[Given entries Boundary: Start]

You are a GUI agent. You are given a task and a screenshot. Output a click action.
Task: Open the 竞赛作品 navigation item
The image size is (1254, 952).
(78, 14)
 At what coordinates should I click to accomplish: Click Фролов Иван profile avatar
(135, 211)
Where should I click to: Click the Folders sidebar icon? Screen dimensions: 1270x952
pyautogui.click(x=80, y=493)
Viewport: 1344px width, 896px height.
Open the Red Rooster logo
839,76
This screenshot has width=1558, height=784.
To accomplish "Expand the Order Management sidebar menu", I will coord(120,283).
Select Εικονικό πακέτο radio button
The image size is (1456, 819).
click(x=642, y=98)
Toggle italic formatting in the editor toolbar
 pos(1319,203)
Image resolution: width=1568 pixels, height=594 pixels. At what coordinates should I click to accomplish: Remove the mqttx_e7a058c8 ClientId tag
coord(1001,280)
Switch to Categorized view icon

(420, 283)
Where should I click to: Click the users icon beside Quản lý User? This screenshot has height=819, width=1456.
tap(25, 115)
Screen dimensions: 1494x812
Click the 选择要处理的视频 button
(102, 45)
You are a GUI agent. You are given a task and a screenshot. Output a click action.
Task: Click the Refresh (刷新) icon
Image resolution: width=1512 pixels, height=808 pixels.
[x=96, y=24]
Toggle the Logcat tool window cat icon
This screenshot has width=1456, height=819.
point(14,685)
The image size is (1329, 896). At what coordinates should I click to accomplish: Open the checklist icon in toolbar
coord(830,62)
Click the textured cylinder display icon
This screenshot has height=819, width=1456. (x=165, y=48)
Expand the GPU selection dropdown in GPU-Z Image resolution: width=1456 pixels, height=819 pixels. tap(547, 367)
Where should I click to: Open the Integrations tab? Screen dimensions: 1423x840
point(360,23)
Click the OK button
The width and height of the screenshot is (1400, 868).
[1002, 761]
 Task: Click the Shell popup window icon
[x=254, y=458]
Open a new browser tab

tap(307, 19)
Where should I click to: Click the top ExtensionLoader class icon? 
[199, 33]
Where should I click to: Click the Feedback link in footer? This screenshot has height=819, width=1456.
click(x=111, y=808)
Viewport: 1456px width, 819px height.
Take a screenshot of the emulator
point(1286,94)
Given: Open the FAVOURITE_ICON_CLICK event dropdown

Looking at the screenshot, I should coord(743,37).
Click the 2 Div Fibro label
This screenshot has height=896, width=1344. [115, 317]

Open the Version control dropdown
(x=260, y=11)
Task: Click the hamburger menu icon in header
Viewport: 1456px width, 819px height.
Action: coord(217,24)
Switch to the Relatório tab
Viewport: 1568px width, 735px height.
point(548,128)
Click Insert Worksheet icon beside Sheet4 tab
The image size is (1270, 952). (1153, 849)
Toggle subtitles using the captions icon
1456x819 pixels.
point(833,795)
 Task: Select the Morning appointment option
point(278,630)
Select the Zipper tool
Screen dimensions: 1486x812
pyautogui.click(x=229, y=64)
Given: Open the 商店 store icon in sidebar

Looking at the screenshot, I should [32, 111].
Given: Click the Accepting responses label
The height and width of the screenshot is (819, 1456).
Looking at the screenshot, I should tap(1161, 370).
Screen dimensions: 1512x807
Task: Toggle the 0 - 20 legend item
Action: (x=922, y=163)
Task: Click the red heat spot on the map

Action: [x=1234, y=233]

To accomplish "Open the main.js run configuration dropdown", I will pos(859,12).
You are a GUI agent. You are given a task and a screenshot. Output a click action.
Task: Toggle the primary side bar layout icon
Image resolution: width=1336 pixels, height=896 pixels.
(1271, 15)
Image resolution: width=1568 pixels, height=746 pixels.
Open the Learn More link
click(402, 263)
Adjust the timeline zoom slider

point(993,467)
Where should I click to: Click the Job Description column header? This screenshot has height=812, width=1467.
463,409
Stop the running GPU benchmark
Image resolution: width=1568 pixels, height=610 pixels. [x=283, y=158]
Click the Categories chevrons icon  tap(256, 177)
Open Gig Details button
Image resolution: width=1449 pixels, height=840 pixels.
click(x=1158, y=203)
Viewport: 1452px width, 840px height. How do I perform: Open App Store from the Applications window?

[Given entries Boundary: End]

Assignment: In full and word for word, reproduce the data above.

Answer:
You are a GUI agent. You are given a task and a screenshot. Output a click action.
Task: Open the 竞赛作品 navigation item
The image size is (1254, 952).
(78, 14)
 At what coordinates should I click to accomplish: Click Фролов Иван profile avatar
(135, 211)
Where should I click to: Click the Folders sidebar icon? Screen dimensions: 1270x952
pyautogui.click(x=80, y=493)
Viewport: 1344px width, 896px height.
Open the Red Rooster logo
839,76
This screenshot has width=1558, height=784.
To accomplish "Expand the Order Management sidebar menu", I will coord(120,283).
Select Εικονικό πακέτο radio button
The image size is (1456, 819).
click(x=642, y=98)
Toggle italic formatting in the editor toolbar
 pos(1319,203)
Image resolution: width=1568 pixels, height=594 pixels. At what coordinates should I click to accomplish: Remove the mqttx_e7a058c8 ClientId tag
coord(1001,280)
Switch to Categorized view icon

(420, 283)
Where should I click to: Click the users icon beside Quản lý User? This screenshot has height=819, width=1456.
tap(25, 115)
Screen dimensions: 1494x812
Click the 选择要处理的视频 button
(102, 45)
You are a GUI agent. You are given a task and a screenshot. Output a click action.
Task: Click the Refresh (刷新) icon
Image resolution: width=1512 pixels, height=808 pixels.
[x=96, y=24]
Toggle the Logcat tool window cat icon
This screenshot has width=1456, height=819.
point(14,685)
The image size is (1329, 896). At what coordinates should I click to accomplish: Open the checklist icon in toolbar
coord(830,62)
Click the textured cylinder display icon
This screenshot has height=819, width=1456. (x=165, y=48)
Expand the GPU selection dropdown in GPU-Z Image resolution: width=1456 pixels, height=819 pixels. tap(547, 367)
Where should I click to: Open the Integrations tab? Screen dimensions: 1423x840
point(360,23)
Click the OK button
The width and height of the screenshot is (1400, 868).
[1002, 761]
 Task: Click the Shell popup window icon
[x=254, y=458]
Open a new browser tab

tap(307, 19)
Where should I click to: Click the top ExtensionLoader class icon? 
[199, 33]
Where should I click to: Click the Feedback link in footer? This screenshot has height=819, width=1456.
click(x=111, y=808)
Viewport: 1456px width, 819px height.
Take a screenshot of the emulator
point(1286,94)
Given: Open the FAVOURITE_ICON_CLICK event dropdown

Looking at the screenshot, I should coord(743,37).
Click the 2 Div Fibro label
This screenshot has height=896, width=1344. [115, 317]

Open the Version control dropdown
(x=260, y=11)
Task: Click the hamburger menu icon in header
Viewport: 1456px width, 819px height.
Action: coord(217,24)
Switch to the Relatório tab
Viewport: 1568px width, 735px height.
point(548,128)
Click Insert Worksheet icon beside Sheet4 tab
The image size is (1270, 952). (1153, 849)
Toggle subtitles using the captions icon
1456x819 pixels.
point(833,795)
 Task: Select the Morning appointment option
point(278,630)
Select the Zipper tool
Screen dimensions: 1486x812
pyautogui.click(x=229, y=64)
Given: Open the 商店 store icon in sidebar

Looking at the screenshot, I should [32, 111].
Given: Click the Accepting responses label
The height and width of the screenshot is (819, 1456).
Looking at the screenshot, I should tap(1161, 370).
Screen dimensions: 1512x807
Task: Toggle the 0 - 20 legend item
Action: (x=922, y=163)
Task: Click the red heat spot on the map

Action: [x=1234, y=233]

To accomplish "Open the main.js run configuration dropdown", I will pos(859,12).
You are a GUI agent. You are given a task and a screenshot. Output a click action.
Task: Toggle the primary side bar layout icon
Image resolution: width=1336 pixels, height=896 pixels.
(1271, 15)
Image resolution: width=1568 pixels, height=746 pixels.
Open the Learn More link
click(402, 263)
Adjust the timeline zoom slider

point(993,467)
Where should I click to: Click the Job Description column header? This screenshot has height=812, width=1467.
463,409
Stop the running GPU benchmark
Image resolution: width=1568 pixels, height=610 pixels. [x=283, y=158]
Click the Categories chevrons icon  tap(256, 177)
Open Gig Details button
Image resolution: width=1449 pixels, height=840 pixels.
click(x=1158, y=203)
Viewport: 1452px width, 840px height. How do I perform: Open App Store from the Applications window?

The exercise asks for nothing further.